What are an employer’s legal obligations to an employee once the employment relationship ends?
The employment relationship ends when:
- The employee is dismissed;
- The employee resigns;
- The employee is retrenched;
- The employee retires;
- A fixed-term contract comes to an end;
- By mutual agreement; and
- The death of either party.
- A certificate of service must be given to an employee on termination of his/her services.
- A letter of termination that briefly sets out the reasons for termination of services must be given to the employee in a form and language that the employee can reasonably understand. If an employee is illiterate or does not understand the contents of the letter, it must be explained orally by the employer, or on behalf of the employer by someone in a language that the employee understands.
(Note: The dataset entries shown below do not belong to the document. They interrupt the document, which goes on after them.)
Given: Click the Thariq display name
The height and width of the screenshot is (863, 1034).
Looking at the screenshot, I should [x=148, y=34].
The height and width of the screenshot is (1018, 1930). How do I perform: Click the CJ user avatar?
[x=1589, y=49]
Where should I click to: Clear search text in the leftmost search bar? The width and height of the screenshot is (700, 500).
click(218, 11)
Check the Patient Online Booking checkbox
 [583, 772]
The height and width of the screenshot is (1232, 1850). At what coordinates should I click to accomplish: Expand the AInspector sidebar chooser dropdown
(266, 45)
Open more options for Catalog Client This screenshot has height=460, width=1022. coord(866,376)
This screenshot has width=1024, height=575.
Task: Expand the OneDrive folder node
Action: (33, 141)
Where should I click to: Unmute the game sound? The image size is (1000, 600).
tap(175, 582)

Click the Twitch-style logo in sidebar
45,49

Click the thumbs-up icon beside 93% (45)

- Notice – In the case of dismissal, unless there are grounds, such as gross misconduct, for dismissing the employee without allowing him/her to work out his/her notice period (‘summary dismissal’), the dismissal must be with notice. The employer can decide whether to allow the employee to work out the notice period, or to pay out the notice period without the employee having to remain at work. Payment in lieu of notice is advised when an employee is dismissed.
NB – An employer may not give notice to an employee when they are on leave, be it annual, sick, or maternity leave. Leave may also not be taken during the notice period. Statutory notice periods are as follows:
- One week’s notice, if the employee has been employed for six months or less.
- Two weeks’ notice, if the employee has been employed for more than six months, but not more than one year.
- Four weeks’ notice, if an employee has been employed for one year or more or is a domestic worker or a farm worker who has been employed for more than six months.
- Pay outstanding leave – This is compulsory for all forms of termination of employment.For an employee that dies in service, outstanding leave should be paid in accordance with the Master’s letter appointing an executor.
- Deductions – An employer may not make any deductions from an employee’s remuneration unless the employee agreed to this in writing (including a contract) or the deduction is required or permitted in terms of a law, collective agreement, court order or arbitration award.
- Unemployment insurance (ÚIF) – When an employee is dismissed, retires, is retrenched or passes away in service, or the contract comes to an end, the employee or the employee’s dependants, are entitled to claim benefits from the Unemployment Insurance Fund.
To enable them to do this, the employer must supply them with a properly completed UI19 form which can be downloaded from the Department of Labour website, see link below.
The ‘basic guide to claiming UIF unemployment benefits’ is also available on the department of labour website.
- Compensation for Occupational Injuries and Diseases Act (‘COIDA’) – Notice of employee leaving.
The employer must notify the compensation commissioner when an employee has left the employer’s services when completing the monthly COIDA return.
- Payroll – The employer should ensure that the employee’s details are removed from the payroll, and that access to the business premises is revoked or restricted – this applies when an employee leaves for any reason.